Sunday, August 2, 2020

In the Shade

I wrote this five days ago -- the night before I discovered this would be my last week at my school. The next morning, I learned that this surprise COVID wave, first sprouting up in Da Nang four days earlier had become too concerning, and classes were to cease the next day.  Since then we’ve not gone into total lockdown in Hanoi as yet, though social distancing and mask-wearing policies have been put in place. Today I learned that shops in the old quarter are to close.

 
In the Shade

The glow of the city light and the night sky bounce off the lake and deliver specks of color for me deep in the shady lane. Here I walk home to my place. I said goodbye to Giang, and puppies Noodle and Sausage. It’s a time for the self, and mine is along Ho Tay, in Hanoi, Vietnam.

There he is now.
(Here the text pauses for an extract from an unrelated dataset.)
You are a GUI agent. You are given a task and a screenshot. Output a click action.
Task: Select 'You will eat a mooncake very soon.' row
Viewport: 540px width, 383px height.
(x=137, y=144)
A once again single man of 37. Not rich, no great fame, uncertain prospects, disappointments and grumblings plaguing the soul. Most of those beasties are familiar creatures.  

I can walk with those grumbly grimlies. They sleep deep in the tree shadow in the quiet night. But there’s something of a livelier dance. It’s strange and I just start to fathom. I realize this scene will stick with me. It’ll be in my dreams sometime. Sometime it will come back to me just where I am now. There’s something large then.

 I am dismissive of my accomplishments as a blind person, cause any accomplishment as a blind person will be jacked up with steroids and jet fuel in the mind of the ignorant by-stander, who’s never met a blind person with decent education and exposure. But what of my accomplishment’s solitary? I’m still blind, and a person. No one’s watching, but here I am, a year now across the ocean in Vietnam, where I’ve done so much shit I never did before and didn’t anticipate. I came into this knowing I would have to do things I never did before and didn’t anticipate, and didn’t I? I didn’t know it’d be a year away from all I left behind. I guess I made it have to be a year’s out of sight and out of mind with my decisions. I made a change in my world, even though I didn’t start the little fire that sprouted in my wake.

Somethings you force yourself to do. Sometimes, though you can’t quite believe it—it is so unfamiliar – they work, ever so slightly. Sometimes you can feel this alone in the dark as you adjust.